= George Rose (barrister) =

Sir George Rose (1782–1873) was an English barrister and law reporter, a master in chancery.

==Life==
Rose, eldest son of James Rose, barge-owner, of Tooley Street, Southwark, was born in London on 1 May 1782. He received a presentation to Westminster School, and became king's scholar in 1797. He was admitted to Trinity College, Cambridge, but did not take a degree. On 5 May 1809 he was called to the bar at the Inner Temple, and commenced attendance in the common-law courts and on the northern circuit. Rose was a witty man, and his first success is attributed to the publicity he attained by the composition while in court, when Lord Eldon was the presiding judge, of the following verse:

Mr. Leach made a speech,
Angry, neat, and long;
Mr. Hart, on the other part,
Was right, but dull and long.
Mr. Parker made that darker
Which was dark enough without;
Mr. Cook quoted his book,
And the Chancellor said I doubt.

In May 1827 he was named a king's counsel, and in the same year became a bencher of his inn, of which he was reader in 1834 and treasurer in 1835. The misfortune of his father's bankruptcy attracted his attention to the bankruptcy branch in chancery, where he obtained a fair practice. He published Reports of Cases in Bankruptcy decided by Lord Eldon, vol. i. 1812, reprinted 1813; vol. ii. 1816, reprinted 1821; this book was continued by J. W. Buck. In 1813 he published An Inquiry into the Nature of Trading as a Scrivener.

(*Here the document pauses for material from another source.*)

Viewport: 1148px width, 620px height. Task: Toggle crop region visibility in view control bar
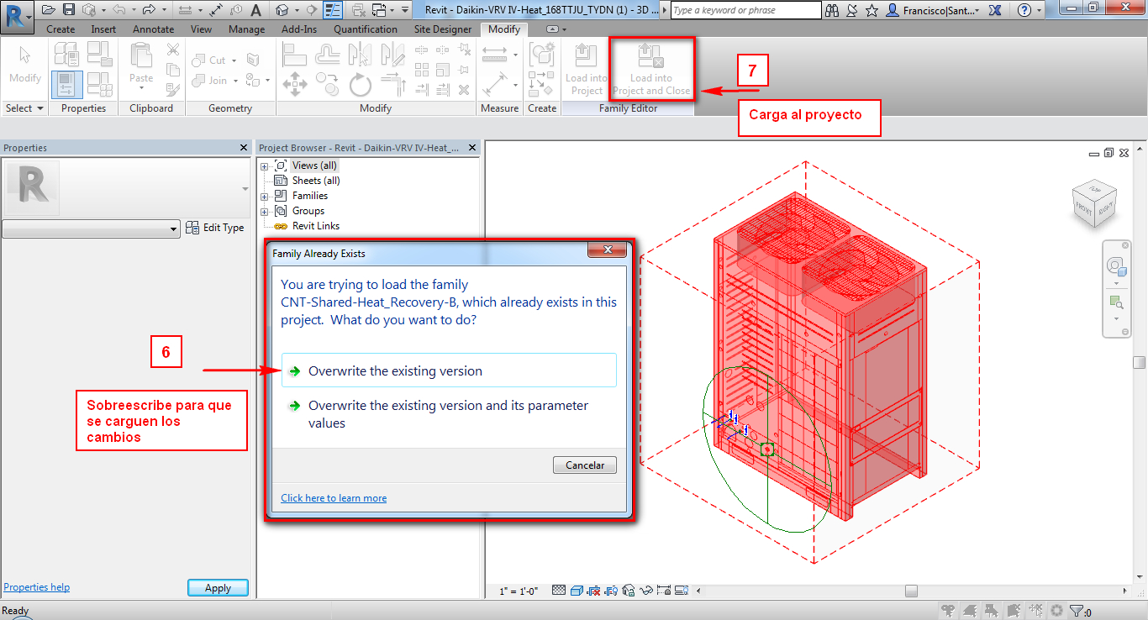point(611,591)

On 5 December 1831 he was sworn in as one of the four judges of the Court of Review, which had jurisdiction in bankruptcy cases, and on 7 December he was knighted at St. James's Palace.

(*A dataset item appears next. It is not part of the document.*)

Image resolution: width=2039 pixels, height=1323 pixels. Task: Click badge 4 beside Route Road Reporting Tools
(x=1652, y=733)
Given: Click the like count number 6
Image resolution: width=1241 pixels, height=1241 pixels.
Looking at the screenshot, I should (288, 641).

On some change being made in the court of review, Lord Cottenham gave Rose on 7 Dec. 1840 the lucrative and comparatively easy post of a mastership in chancery, which he held till the masterships were abolished on 1 February 1858; he then retired on his full salary of £2,500 a year.

Rose was the first chairman of the Law Life Insurance Society in 1844, and attended the board meetings until 1859. On 5 June 1834 he was elected a fellow of the Royal Society, and later on became a fellow of the Geographical Society. He was one of the old school of wits. Many of his jokes were of a professional character, and referred to legal proceedings long since obsolete; others, however, related to general matters, and were remarkable for their readiness and originality. To Westminster School he always felt grateful, and with it kept up a friendly connection; he was a steward of the anniversaries in 1827, 1833, and 1848, a constant attendant at the plays, and sometimes aided in the preparation of the prologue and epilogue.

He died at Brighton on 3 December 1873, having married Anne, daughter of Captain Robert Pouncey.